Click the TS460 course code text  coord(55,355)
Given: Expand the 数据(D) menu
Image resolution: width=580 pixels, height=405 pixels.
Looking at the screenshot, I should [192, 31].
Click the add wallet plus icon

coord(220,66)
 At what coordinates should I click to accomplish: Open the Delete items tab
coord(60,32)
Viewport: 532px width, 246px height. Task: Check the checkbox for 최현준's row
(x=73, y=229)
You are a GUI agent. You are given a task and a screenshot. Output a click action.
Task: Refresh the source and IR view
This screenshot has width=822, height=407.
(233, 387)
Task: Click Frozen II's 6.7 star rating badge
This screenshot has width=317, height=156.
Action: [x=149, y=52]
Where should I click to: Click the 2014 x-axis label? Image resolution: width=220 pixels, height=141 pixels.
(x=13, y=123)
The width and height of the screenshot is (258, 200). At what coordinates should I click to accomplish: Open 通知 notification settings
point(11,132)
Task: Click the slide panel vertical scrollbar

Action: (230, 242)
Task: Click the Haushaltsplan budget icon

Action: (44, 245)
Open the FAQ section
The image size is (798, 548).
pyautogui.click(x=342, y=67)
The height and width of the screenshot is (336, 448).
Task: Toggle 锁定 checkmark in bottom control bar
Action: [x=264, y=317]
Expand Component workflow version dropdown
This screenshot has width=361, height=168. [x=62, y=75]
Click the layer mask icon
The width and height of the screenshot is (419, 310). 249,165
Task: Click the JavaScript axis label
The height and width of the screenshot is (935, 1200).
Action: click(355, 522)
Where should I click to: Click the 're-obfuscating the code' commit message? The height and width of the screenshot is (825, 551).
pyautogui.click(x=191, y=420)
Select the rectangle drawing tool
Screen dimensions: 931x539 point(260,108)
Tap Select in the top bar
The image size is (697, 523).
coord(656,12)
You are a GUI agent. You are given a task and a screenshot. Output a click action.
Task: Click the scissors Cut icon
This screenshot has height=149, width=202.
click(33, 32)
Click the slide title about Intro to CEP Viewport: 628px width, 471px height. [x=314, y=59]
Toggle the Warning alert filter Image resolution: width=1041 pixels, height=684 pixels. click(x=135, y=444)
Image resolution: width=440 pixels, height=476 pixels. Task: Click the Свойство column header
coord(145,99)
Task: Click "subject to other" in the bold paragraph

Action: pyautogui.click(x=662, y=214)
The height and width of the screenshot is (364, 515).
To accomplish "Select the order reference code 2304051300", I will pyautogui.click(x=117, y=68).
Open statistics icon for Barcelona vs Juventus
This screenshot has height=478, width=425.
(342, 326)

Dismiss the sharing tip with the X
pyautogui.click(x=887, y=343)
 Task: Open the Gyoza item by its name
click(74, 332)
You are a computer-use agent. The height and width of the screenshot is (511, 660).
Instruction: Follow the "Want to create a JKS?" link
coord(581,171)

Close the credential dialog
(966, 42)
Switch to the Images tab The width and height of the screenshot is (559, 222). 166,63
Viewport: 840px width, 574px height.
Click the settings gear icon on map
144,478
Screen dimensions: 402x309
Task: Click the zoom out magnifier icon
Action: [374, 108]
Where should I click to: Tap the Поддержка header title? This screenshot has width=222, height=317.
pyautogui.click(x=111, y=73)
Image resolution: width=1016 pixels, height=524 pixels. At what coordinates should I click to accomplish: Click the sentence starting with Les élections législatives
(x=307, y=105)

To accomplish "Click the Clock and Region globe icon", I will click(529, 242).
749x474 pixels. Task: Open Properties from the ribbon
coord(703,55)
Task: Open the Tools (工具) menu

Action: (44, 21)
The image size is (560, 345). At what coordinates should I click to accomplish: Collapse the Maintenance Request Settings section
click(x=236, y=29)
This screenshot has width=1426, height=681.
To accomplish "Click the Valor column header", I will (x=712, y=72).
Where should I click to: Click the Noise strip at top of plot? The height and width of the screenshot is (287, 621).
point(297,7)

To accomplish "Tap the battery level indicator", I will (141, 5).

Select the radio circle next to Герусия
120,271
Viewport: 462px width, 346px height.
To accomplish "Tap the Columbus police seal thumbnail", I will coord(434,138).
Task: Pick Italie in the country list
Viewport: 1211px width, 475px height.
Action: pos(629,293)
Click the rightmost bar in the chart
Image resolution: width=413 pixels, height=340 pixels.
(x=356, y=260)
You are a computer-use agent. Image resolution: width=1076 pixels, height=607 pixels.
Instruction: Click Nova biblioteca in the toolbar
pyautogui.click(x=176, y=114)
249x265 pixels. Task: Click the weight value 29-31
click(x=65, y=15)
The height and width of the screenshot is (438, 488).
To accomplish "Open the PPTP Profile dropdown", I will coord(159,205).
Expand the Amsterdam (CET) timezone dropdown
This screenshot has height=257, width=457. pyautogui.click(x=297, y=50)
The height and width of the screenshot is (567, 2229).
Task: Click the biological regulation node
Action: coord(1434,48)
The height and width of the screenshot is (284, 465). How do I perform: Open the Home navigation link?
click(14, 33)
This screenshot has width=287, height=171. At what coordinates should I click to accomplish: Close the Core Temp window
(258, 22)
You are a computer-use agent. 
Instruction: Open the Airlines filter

■ ABOUT THIS TASK
Copy out the material above in its entirety. Every detail must match.

■ YOUR RESPONSE
Click the TS460 course code text  coord(55,355)
Given: Expand the 数据(D) menu
Image resolution: width=580 pixels, height=405 pixels.
Looking at the screenshot, I should [192, 31].
Click the add wallet plus icon

coord(220,66)
 At what coordinates should I click to accomplish: Open the Delete items tab
coord(60,32)
Viewport: 532px width, 246px height. Task: Check the checkbox for 최현준's row
(x=73, y=229)
You are a GUI agent. You are given a task and a screenshot. Output a click action.
Task: Refresh the source and IR view
This screenshot has width=822, height=407.
(233, 387)
Task: Click Frozen II's 6.7 star rating badge
This screenshot has width=317, height=156.
Action: [x=149, y=52]
Where should I click to: Click the 2014 x-axis label? Image resolution: width=220 pixels, height=141 pixels.
(x=13, y=123)
The width and height of the screenshot is (258, 200). At what coordinates should I click to accomplish: Open 通知 notification settings
point(11,132)
Task: Click the slide panel vertical scrollbar

Action: (230, 242)
Task: Click the Haushaltsplan budget icon

Action: (44, 245)
Open the FAQ section
The image size is (798, 548).
pyautogui.click(x=342, y=67)
The height and width of the screenshot is (336, 448).
Task: Toggle 锁定 checkmark in bottom control bar
Action: [x=264, y=317]
Expand Component workflow version dropdown
This screenshot has width=361, height=168. [x=62, y=75]
Click the layer mask icon
The width and height of the screenshot is (419, 310). 249,165
Task: Click the JavaScript axis label
The height and width of the screenshot is (935, 1200).
Action: click(355, 522)
Where should I click to: Click the 're-obfuscating the code' commit message? The height and width of the screenshot is (825, 551).
pyautogui.click(x=191, y=420)
Select the rectangle drawing tool
Screen dimensions: 931x539 point(260,108)
Tap Select in the top bar
The image size is (697, 523).
coord(656,12)
You are a GUI agent. You are given a task and a screenshot. Output a click action.
Task: Click the scissors Cut icon
This screenshot has height=149, width=202.
click(33, 32)
Click the slide title about Intro to CEP Viewport: 628px width, 471px height. [x=314, y=59]
Toggle the Warning alert filter Image resolution: width=1041 pixels, height=684 pixels. click(x=135, y=444)
Image resolution: width=440 pixels, height=476 pixels. Task: Click the Свойство column header
coord(145,99)
Task: Click "subject to other" in the bold paragraph

Action: pyautogui.click(x=662, y=214)
The height and width of the screenshot is (364, 515).
To accomplish "Select the order reference code 2304051300", I will pyautogui.click(x=117, y=68).
Open statistics icon for Barcelona vs Juventus
This screenshot has height=478, width=425.
(342, 326)

Dismiss the sharing tip with the X
pyautogui.click(x=887, y=343)
 Task: Open the Gyoza item by its name
click(74, 332)
You are a computer-use agent. The height and width of the screenshot is (511, 660).
Instruction: Follow the "Want to create a JKS?" link
coord(581,171)

Close the credential dialog
(966, 42)
Switch to the Images tab The width and height of the screenshot is (559, 222). 166,63
Viewport: 840px width, 574px height.
Click the settings gear icon on map
144,478
Screen dimensions: 402x309
Task: Click the zoom out magnifier icon
Action: [374, 108]
Where should I click to: Tap the Поддержка header title? This screenshot has width=222, height=317.
pyautogui.click(x=111, y=73)
Image resolution: width=1016 pixels, height=524 pixels. At what coordinates should I click to accomplish: Click the sentence starting with Les élections législatives
(x=307, y=105)

To accomplish "Click the Clock and Region globe icon", I will click(529, 242).
749x474 pixels. Task: Open Properties from the ribbon
coord(703,55)
Task: Open the Tools (工具) menu

Action: (44, 21)
The image size is (560, 345). At what coordinates should I click to accomplish: Collapse the Maintenance Request Settings section
click(x=236, y=29)
This screenshot has width=1426, height=681.
To accomplish "Click the Valor column header", I will (x=712, y=72).
Where should I click to: Click the Noise strip at top of plot? The height and width of the screenshot is (287, 621).
point(297,7)

To accomplish "Tap the battery level indicator", I will (141, 5).

Select the radio circle next to Герусия
120,271
Viewport: 462px width, 346px height.
To accomplish "Tap the Columbus police seal thumbnail", I will coord(434,138).
Task: Pick Italie in the country list
Viewport: 1211px width, 475px height.
Action: pos(629,293)
Click the rightmost bar in the chart
Image resolution: width=413 pixels, height=340 pixels.
(x=356, y=260)
You are a computer-use agent. Image resolution: width=1076 pixels, height=607 pixels.
Instruction: Click Nova biblioteca in the toolbar
pyautogui.click(x=176, y=114)
249x265 pixels. Task: Click the weight value 29-31
click(x=65, y=15)
The height and width of the screenshot is (438, 488).
To accomplish "Open the PPTP Profile dropdown", I will coord(159,205).
Expand the Amsterdam (CET) timezone dropdown
This screenshot has height=257, width=457. pyautogui.click(x=297, y=50)
The height and width of the screenshot is (567, 2229).
Task: Click the biological regulation node
Action: coord(1434,48)
The height and width of the screenshot is (284, 465). How do I perform: Open the Home navigation link?
click(14, 33)
This screenshot has width=287, height=171. At what coordinates should I click to accomplish: Close the Core Temp window
(258, 22)
You are a computer-use agent. 
Instruction: Open the Airlines filter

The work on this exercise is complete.